Re: [Haskell-cafe] strictness properties of monoidal folds

2011-08-14 Thread Sebastian Fischer
Hello Alexey,

sorry for my slow response.

On Thu, Aug 4, 2011 at 7:10 AM, Alexey Khudyakov
wrote:

> On 02.08.2011 08:16, Sebastian Fischer wrote:
>
>> Data.Foldable also provides the monoidal fold function foldMap. It is
>> left unspecified whether the elements are accumulated leftwards,
>> rightwards or in some other way, which is possible because the combining
>> function is required to be associative.
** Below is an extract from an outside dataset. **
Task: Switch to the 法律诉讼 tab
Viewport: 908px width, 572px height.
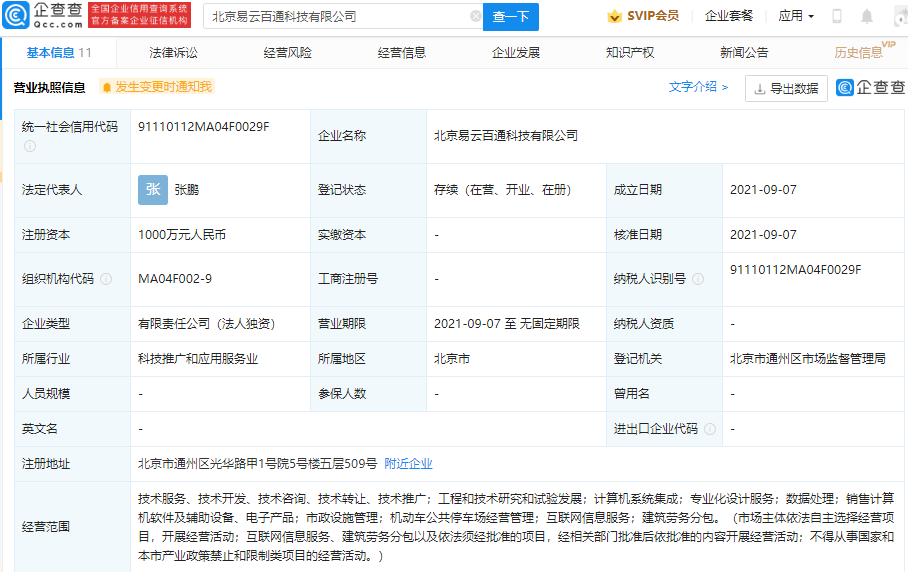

Does this additional freedom for
>> implementors go so far as to allow for strict accumulation?
>>
>>  Left and right folds behave identically for finite structures but they
> are different for infinite ones.


I agree that for types like normal lists that allow infinite structure it
makes sense to have different folds like foldr and foldl that are explicit
about the nesting of the combining function.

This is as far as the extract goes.